Testo della pagina:
Mi son messo a guardare Don’t look up di Fruit Chan senza avere idea di cosa fosse l’originale omonimo di Hideo Nakata di cui questo è il remake.
Probabilmente un grave errore… è rispauto che i remake americani di film giapponesi assegnati ad altri giapponesi vengano fuori dei bei pasticci.

Ed è quello che è venuto fuori con questo Don’t look up, se è vero che la cosa migliore del film rimane l’idea di partenza che viene sviluppata in maniera pasticciata.

Marcus è un regista con una bella serie di problemi, tra i quali quello di essere più o meno un medium e di subire quindi una bella serie di visioni.
Cosa che però lui sfrutta per dare un senso (il)logico al suo lavoro.
Così, non contento dei casini che lo attanagliano, decide di andare in Romania a girare il remake di un film del 1928 di cui nessuno ha una vera traccia.
Si tratta di un film che racconta una leggenda locale che mischia stregoneria, diavoli e figli del demonio.

L’arrivo di Marcus e della troupe sullo stesso set di 80 anni prima scatena le forze che dormono nel luogo e gli incidenti iniziano a susseguirsi.
Le maestranze (per lo più rumene) fuggono come si trovassero di fronte Dracula e lui finisce per ricollegare la storia della strega, quella del film del 1928, quella del suo film attuale e mentre ci siamo ci mette dentro anche la sua personale con la fidanzata malata terminale di cancro.

Dettagli esercizio: Prosegui la recensione di Don’t look up riprendendo subito dopo l’ultima frase riportata.

Dati grezzi:
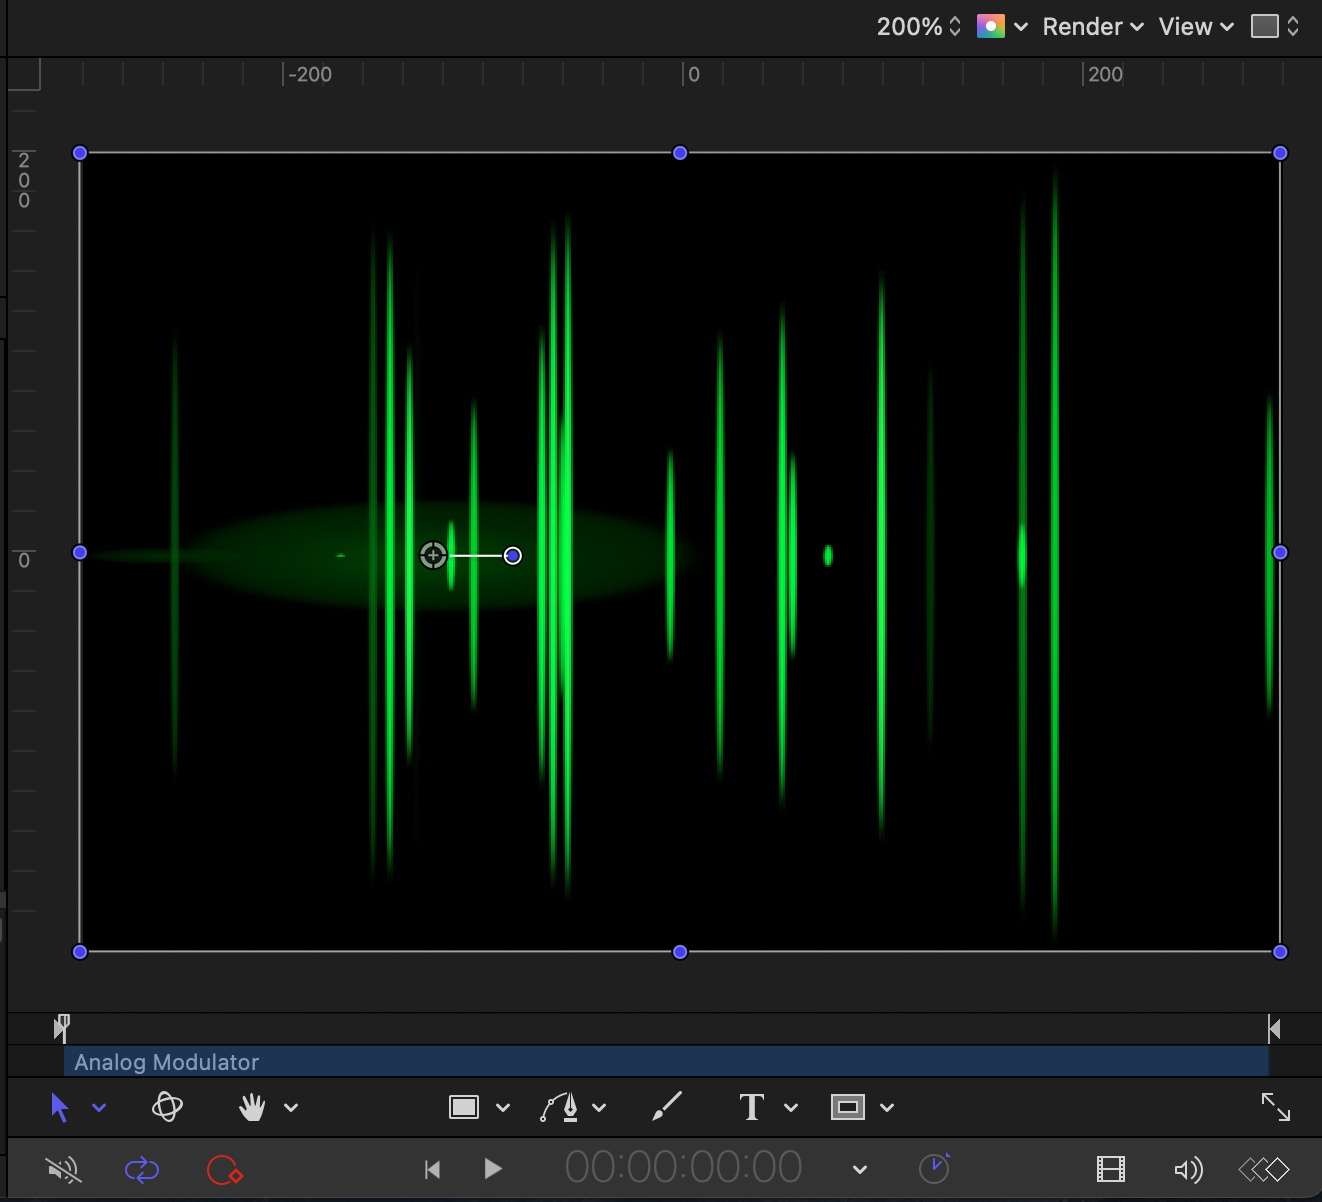Open the Render menu

[x=1092, y=27]
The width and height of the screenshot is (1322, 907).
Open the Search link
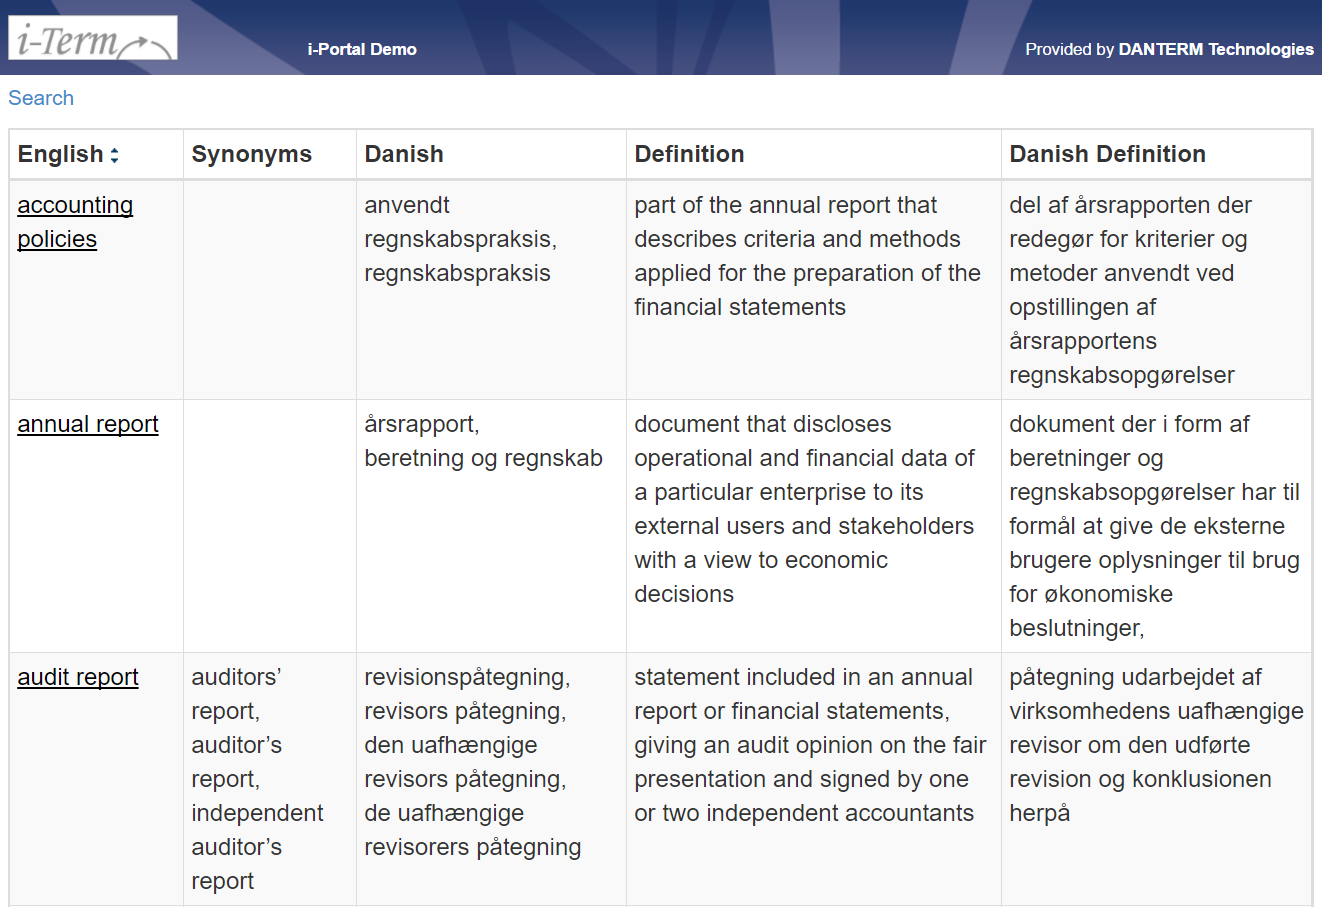(x=41, y=98)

Risultato esercizio:
 Il risultato non è il casino che ho fatto io ma è comunque un bel pastrocchio dal quale è difficile venire fuori in maniera logica.

Don’t look up – il remake

Reshad Strik ha delle espressioni da drogato in astinenza più che da medium, Rachel Murphy ha un ruolo fondamentale nella vicenda, ma non fa nulla per farlo notare, Fruit Chan usa un montaggio pieno di flash spesso in maniera inutile.

Lasciamo perdere il capitolo effetti speciali.
Non sono tanto le teste spaccate a risultare totalmente inverosimili, ma vorrei fare una parentesi a proposito delle continue invasioni di mosche.
Siamo nel 2010 e lo sciame risulta evidentemente fasullo e sovrapposto in postproduzione.
Ricordo al gentile pubblico che nel 1985 Dario Argento utilizzò fondi di caffè per ottenere lo stesso effetto in Phenomena, con risultati di gran lunga superiori… ma di gran lunga, eh!

La cosa più interessante rimane il cameo interpretativo di Eli Roth.

Facciamo così: mi ripropongo di vedere la versione di Nakata e poi ne riparliamo.